O-minimality and certain atypical intersections (1409.0771v1)

Abstract: We show that the strategy of point counting in o-minimal structures can be applied to various problems on unlikely intersections that go beyond the conjectures of Manin-Mumford and Andr\'e-Oort. We verify the so-called Zilber-Pink Conjecture in a product of modular curves on assuming a lower bound for Galois orbits and a sufficiently strong modular Ax-Schanuel Conjecture. In the context of abelian varieties we obtain the Zilber-Pink Conjecture for curves unconditionally when everything is defined over a number field. For higher dimensional subvarieties of abelian varieties we obtain some weaker results and some conditional results.

• The paper verifies the Zilber-Pink Conjecture by reducing it to core arithmetic and functional transcendence statements in modular curves and abelian varieties.
• The paper introduces the large Galois orbit (LGO) hypothesis to establish finiteness results for atypical intersections using o-minimality and point-counting strategies.
• The paper advances diophantine geometry by linking complex conjectures through rigorous reduction methods, paving the way for further exploration in arithmetic geometry.

Overview of "O-Minimality and Certain Atypical Intersections"

The paper, authored by P. Habegger and J. Pila, discusses the application of the o-minimality and point-counting strategies to general problems of "unlikely intersection" type, specifically in the context of the Zilber-Pink Conjecture. This work extends beyond the traditional conjectures like Manin-Mumford and André-Oort, to more generalized settings including products of modular curves and abelian varieties.

Main Contributions

1. Verification of Zilber-Pink Conjecture: The authors verify the Zilber-Pink Conjecture within the framework of modular curves, predicated on the assumptions of lower bounds for Galois orbits and the modular Ax-Schanuel Conjecture. This verification is extended to abelian varieties under specific conditions.
2. Reduction to Core Statements: The research reduces the Zilber-Pink Conjecture to core components: an arithmetic statement and a functional transcendence statement. Notably, the arithmetic statement remains conjectural, indicating areas for further exploration and verification in both modular and abelian contexts.
3. Large Galois Orbit Hypothesis (LGO): The paper introduces the LGO hypothesis, asserting that isolated intersection points in specific subvarieties have large Galois orbits, characterized by a complexity measure tailored to the special subvarieties.
4. Finiteness Results: The authors establish that certain heuristic strategies, notably employing o-minimality, are adequate to handle "atypical intersections" provided additional theoretical components are present. They exemplify this through the requisite finiteness results for geodesic-optimal subvarieties in the context of the LGO hypothesis.
5. Application and Implications: The paper extends applications to certain modular and non-compact settings, projecting potential proofs for broader conjectures under specific conditions. A significant portion is dedicated to verifying that these strategies can, indeed, address complexities introduced by Zilber-Pink through a host of mathematical constructs spanning both modular functions and complex abelian varieties.

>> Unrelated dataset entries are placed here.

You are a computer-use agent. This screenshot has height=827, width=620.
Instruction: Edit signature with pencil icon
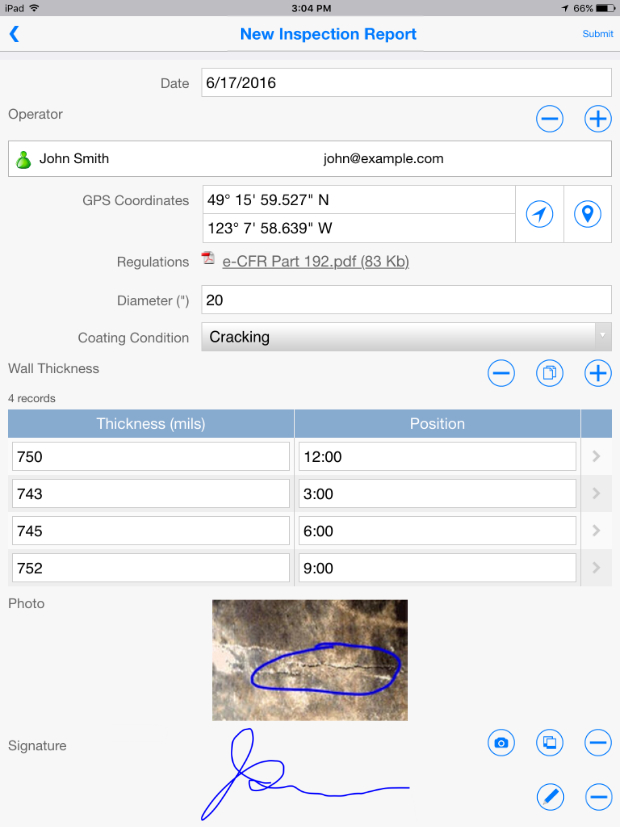550,796
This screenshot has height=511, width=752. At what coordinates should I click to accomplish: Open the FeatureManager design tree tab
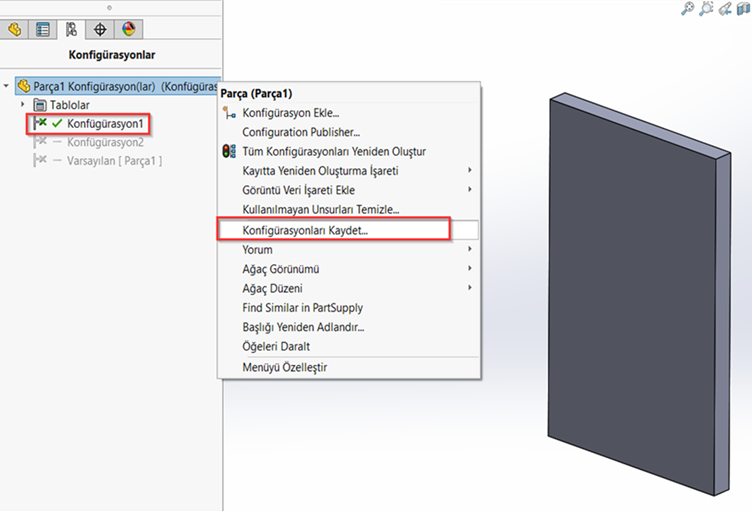[x=15, y=29]
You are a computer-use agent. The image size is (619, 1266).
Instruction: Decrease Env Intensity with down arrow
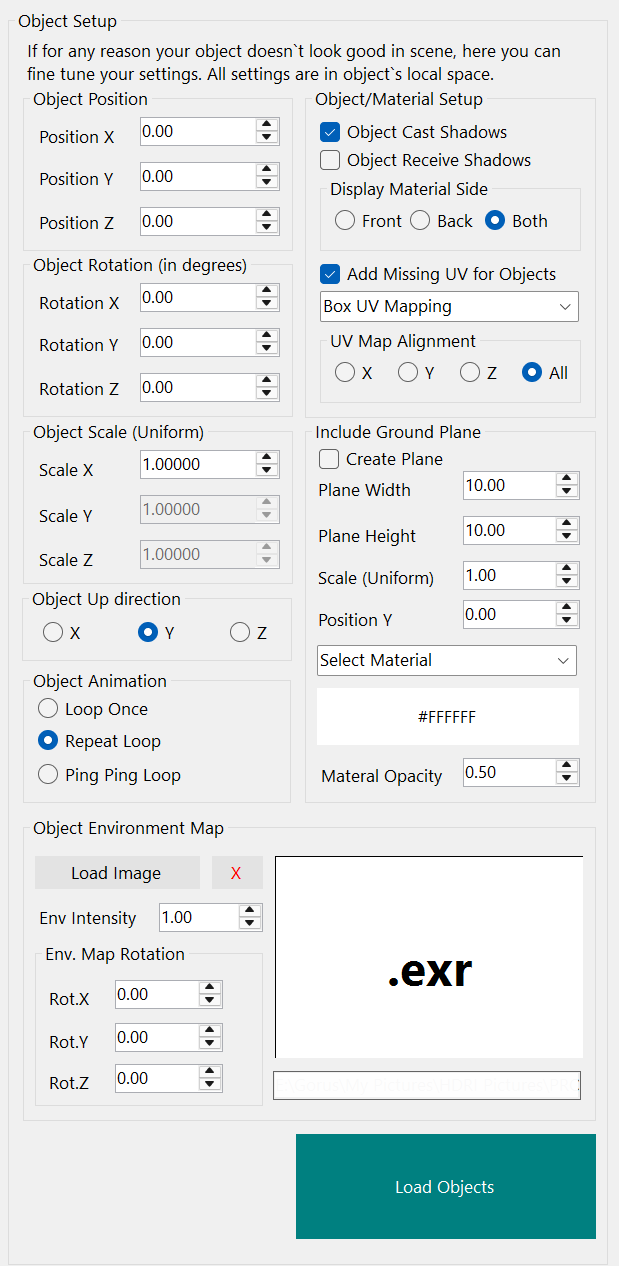(249, 923)
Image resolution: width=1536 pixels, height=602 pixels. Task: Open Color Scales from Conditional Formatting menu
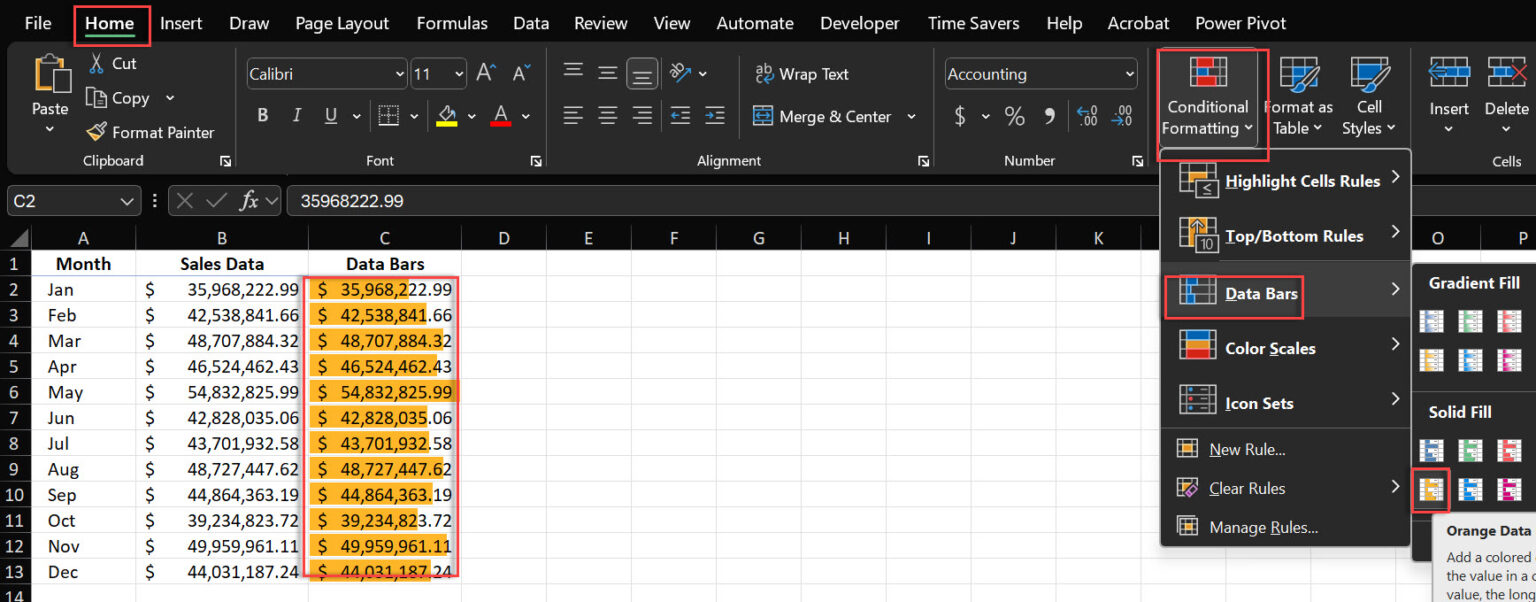(x=1270, y=347)
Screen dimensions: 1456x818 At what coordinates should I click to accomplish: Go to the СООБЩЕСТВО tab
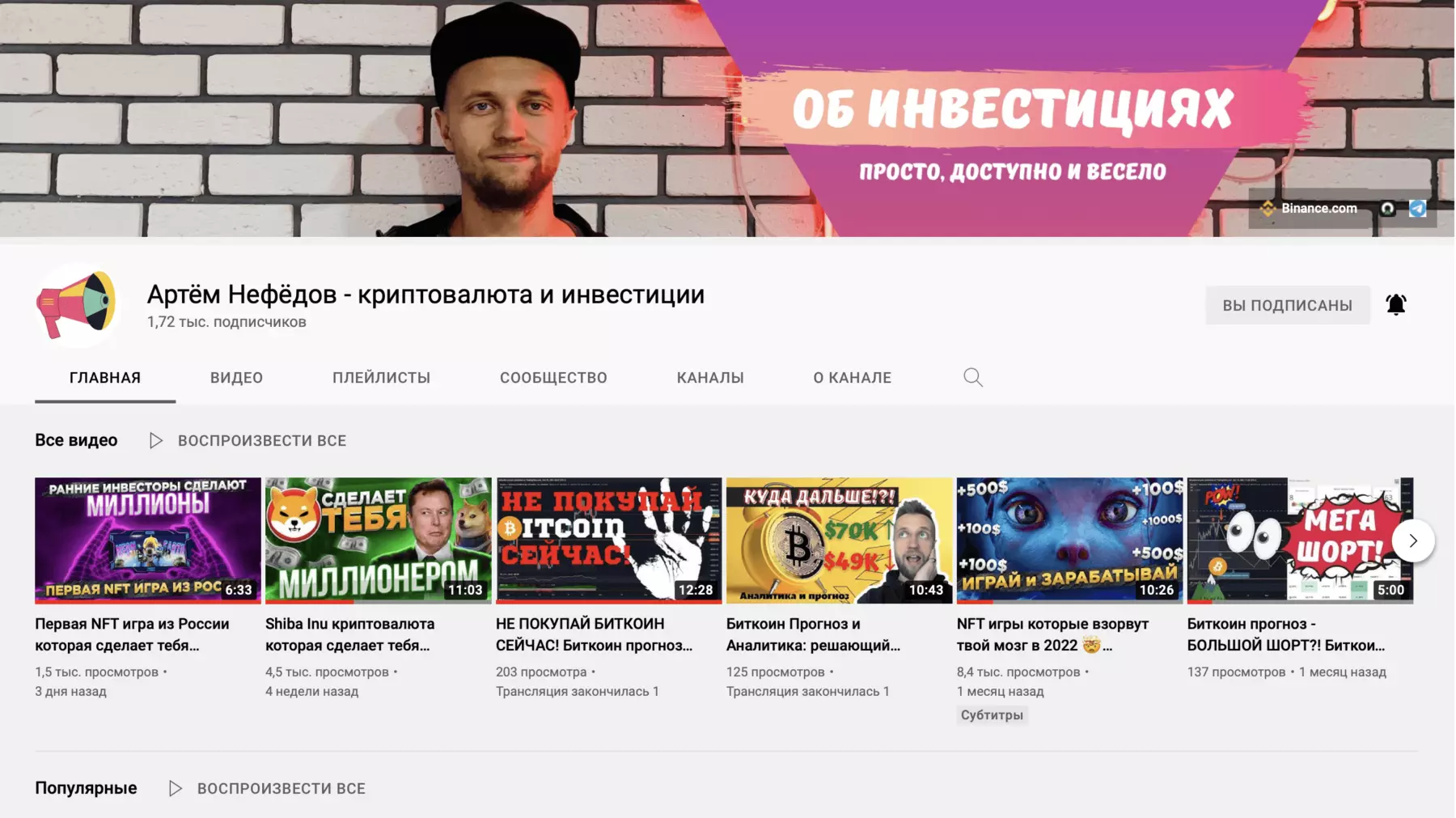pos(553,378)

Implications and Future Directions

The verifications and reductions achieved in this research mark a substantial theoretical advancement, shedding light on complex interconnections between various conjectures in diophantine geometry. Particularly, the reduction of the Zilber-Pink Conjecture to simpler arithmetic and transcendental problems paves the way for deeper investigations into the foundational elements of arithmetic geometry.

The practical implications extend into understanding how large Galois orbits and their intersection behaviors with special subvarieties offer insights into structural properties in algebraic and transcendental settings. The potential theoretical implications of these findings provide a scaffold for tackling prevailing conjectures, indicating promising directions for future research.

Moreover, this work underscores the utility of o-minimal structures within conjectural landscapes, reaffirming their role as vital tools within modern mathematical methodologies, especially at the intersection of algebraic geometry and diophantine approximation.

Overall, Habegger and Pila's work enhances the comprehension of atypical intersections by entrenching their existence within a broader framework of definable sets and transcends traditional bounds stipulated by foundational conjectures, envisioning new pathways in mathematical research concerning curves and varieties.